In other words, embracing zero trust will involve methodical planning and taking a measured approach to technology adoption.

“For most organizations this will be a journey,” said Sila’s Shah. “We call it getting on a verification continuum.”

It’s now possible, for instance, to amass granular histories of the computing devices used by any particular employee. Policy decisions can be set to trigger based on whether the employee is using a corporate owned and managed device, or a personal device. If the user decides to try to use a personal device to access a company application or data base, a policy can be enforced requiring the employee-owned device to meet certain security hygiene standards, for instance.

SailPoint Technologies, an Austin, Tex.-based supplier of IGA systems, has been increasingly using machine learning in this way. “With any of these technologies, you’re looking for the outliers,” said Mike Kiser, global security advocate at SailPoint. “If users in a group all serve similar roles, then they should all have similar levels of access. But if one of my engineers suddenly gets access to a marketing database in Botswana, I probably want to go take a look at that and perhaps remove that access.”

Similarly, Centrify, a Santa Clara, Calif.-based IAM supplier, is honing behavior analytics systems that can closely monitor all access requests and keep very close track of specific usage patterns and activities for every user. If an access request by any user turns up which is out of the norm, a policy can be automatically enforced requiring use of a variety of forms of multi-factor authentication to log on.

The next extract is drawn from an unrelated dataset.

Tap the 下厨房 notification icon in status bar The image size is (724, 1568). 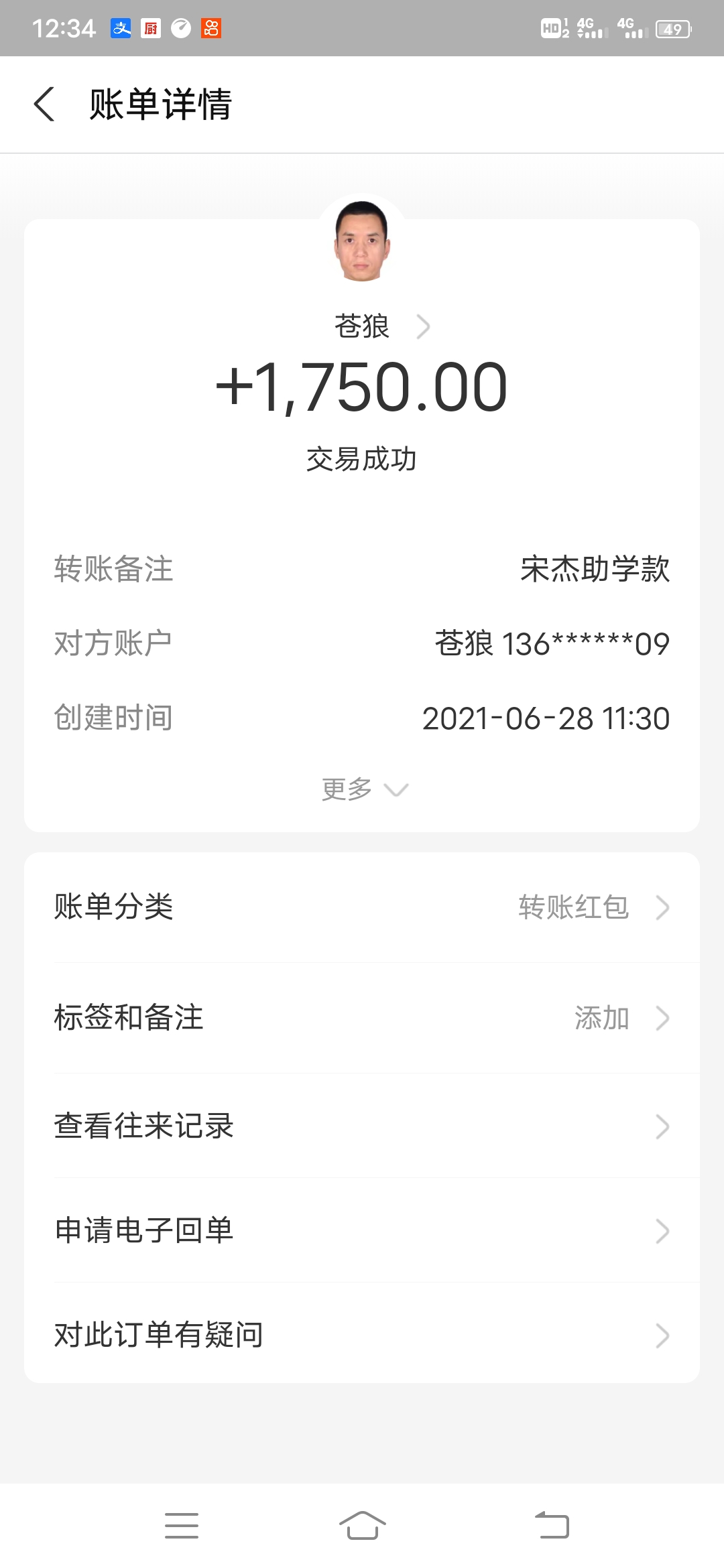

“Machine learning allows you to identify these things and take action in real time,” said Andy Smith, vice president of product marketing at Centrify. “I can look at commands that may be running and identify things that no human looking through logs would be able to identify.”

At the same time, in moving to deploy zero-trust systems, companies should not overlook the usability aspects of any system; most learn quickly how important it is to assess what their employees, partners and suppliers will tolerate, said Duo’s Nather.

“For CISOs it’s about trying to find the right balance,” Nather said. “‘How often do I need to ask for these extra factors of authentication? How long can I remember my employee’s device before I have to track it again, because the risk has gotten higher?’ Zero-trust enables companies to give a consistent experience to their users, which is important because it will keep them from getting cranky.”